Start of Text passage
Kenneth Rexroth on San Francisco

We were running errands the other day and listening to NPR, when Garrison Keillor came on for “The Writer’s Almanac” and read this droll description of San Francisco by Kenneth Rexroth:

It is the only city in the United States which was not settled overland by the westward-spreading puritan tradition, or by the Walter Scott, fake-cavalier tradition of the South. It had been settled, mostly, in spite of all the romances of the overland migration, by gamblers, prostitutes, rascals and fortune seekers who came across the Isthmus and around the Horn. They had their faults, but they were not influenced by Cotton Mather.

That’s just perfect.

Remembering Charles Rosen

There aren’t many great classical pianists who can also write great essays on topics as various as the form of classical music, the paintings of David Caspar Friedrich, the philosophy of Walter Benjamin, and the cookbooks of Elizabeth David.

Correction: there’s just one, Charles Rosen, and we lost him yesterday. He died of cancer at Mount Sinai Hospital in New York. He was 85. (New York Times obituary here.)

I still haven’t read his National Book Award-winning book on classical style, but I’ve read his book on Schoenberg, which was insightful about so much more than Schoenberg, and I was awed his book of essays (and here’s a great title) Romantic Poets, Critics, and Other Madmen.
End of Text passage
** Description of the task **
Continue the blog passage on Kenneth Rexroth and Charles Rosen, picking up right after its final sentence.
Start of Supplied records
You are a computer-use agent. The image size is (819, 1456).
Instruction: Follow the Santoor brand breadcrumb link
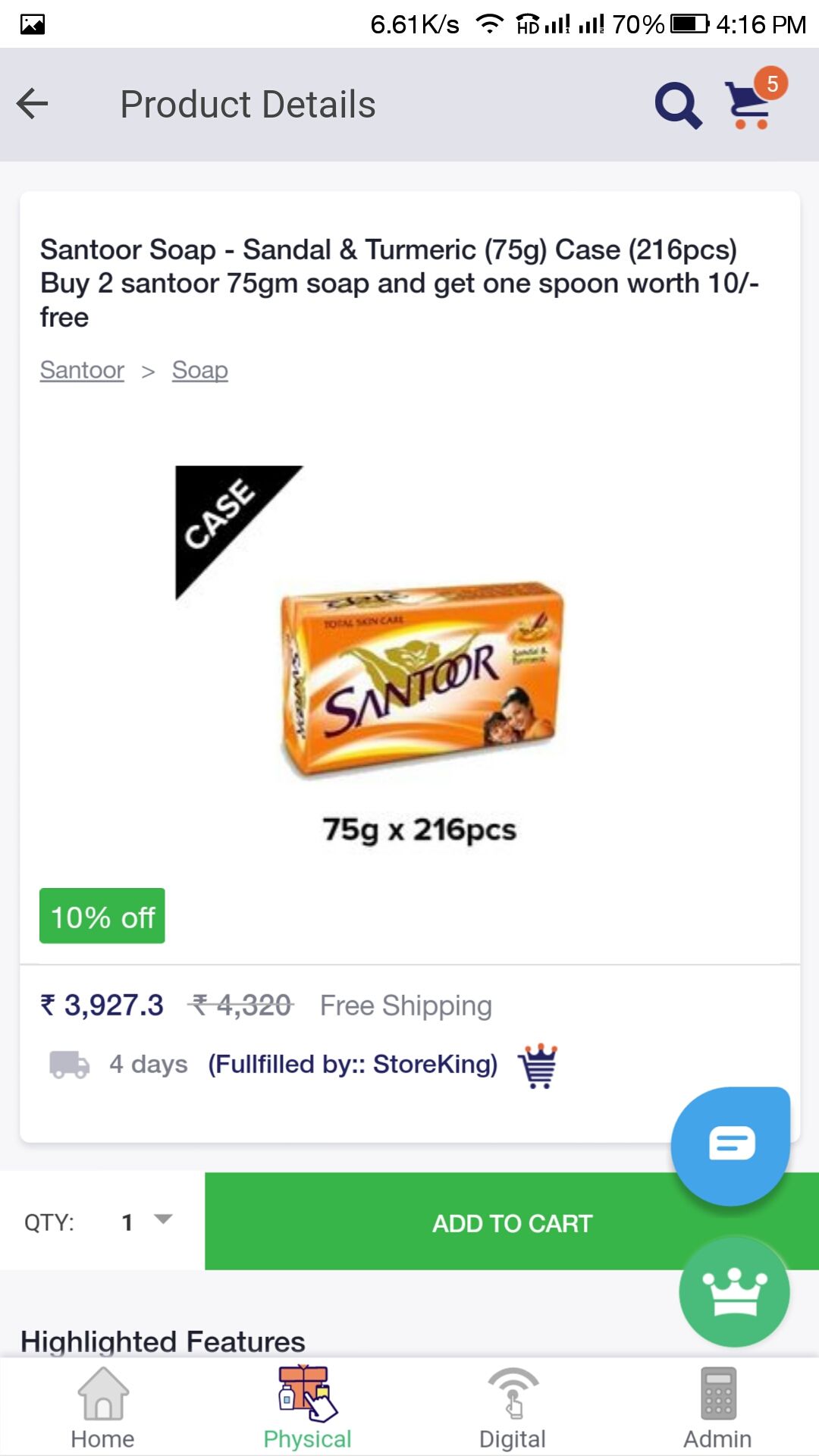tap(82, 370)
End of Supplied records
Start of Supplied records
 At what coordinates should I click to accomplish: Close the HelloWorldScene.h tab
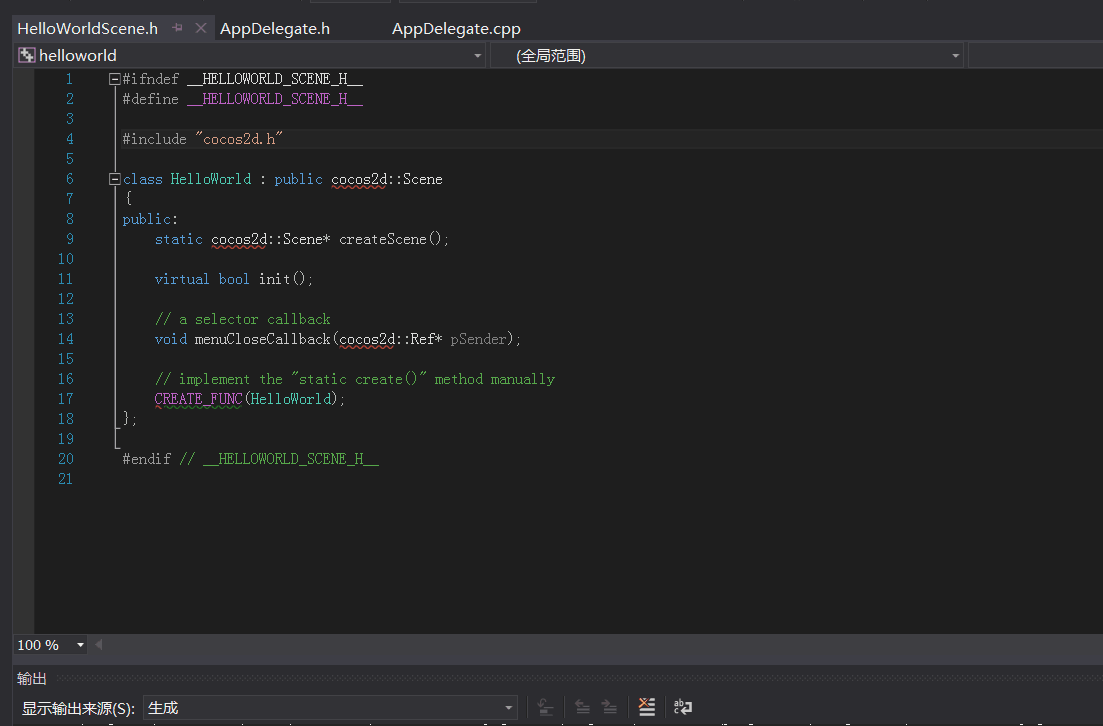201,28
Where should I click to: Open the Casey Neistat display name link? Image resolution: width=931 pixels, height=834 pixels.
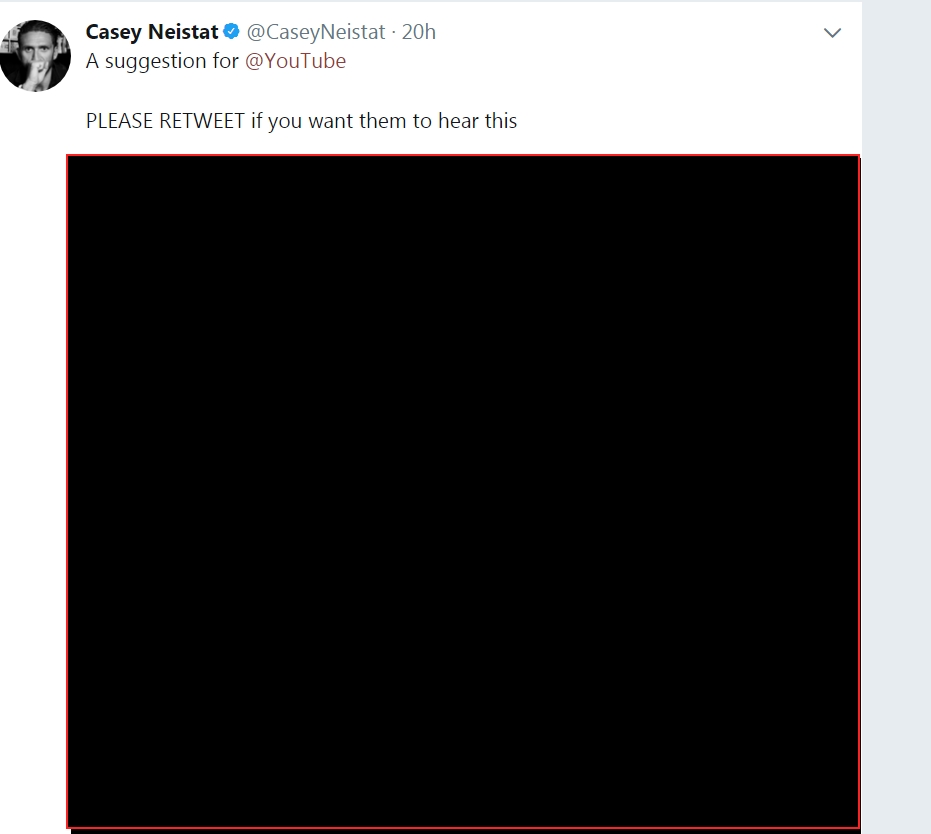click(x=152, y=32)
End of Supplied records
** Answer to the exercise **
Twice I’ve found myself needing to teach writing to teenagers who had been overexposed to the five-paragraph essay, that odd literary form found only in the laboratory and never in the wild. In both cases, I reached for Rosen’s essay on the cookbooks of Elizabeth David. It’s unlike anything most teenagers have encountered (he quotes her instructions for pulling the skin off an octopus), while demonstrating clearly how to hook the reader, introduce a startling thesis (that her cookbooks are pastorals), and defend that thesis with evidence.

And he was a marvelous pianist, as well. About twenty years ago, I had the pleasure of hearing him perform Beethoven’s Diabelli variations. I’ve cherished his recordings of Bach’s Goldberg Variations and Elliott Carter’s piano music.

Here he is performing Schumann, whom he also writes about with great insight.

Wine Labels We Never Finished Reading

Crafted by winemaker Jeff Carell, this Cinsault Rose was sourced from old vines in the Languedoc region of Southern France. A light-bodied wine, intensely crisp and vividly fresh, it offers complex aromas of strawberries and red currants, with a hint of quince. As an apertif it is the perfect warm weather gulper

—Villa des Anges

Perhaps the polyglot name Villa (Italian word that appeals to tourists) des Anges (French and heavenly) should have tipped us off—no self-respecting French estate would have reached across the border for that noun. For the record, the wine tastes like lightly flavored water. But if you’re looking for a gulper . . .

The Origins of St. Valentine’s Day

A parliament of fowlsWe can thank Chaucer, apparently, for the convention of the feast day of St. Valentine being a day for lovers.

The name Valentine belongs to several early Christian martyrs, including one who was apprehended for performing marriages.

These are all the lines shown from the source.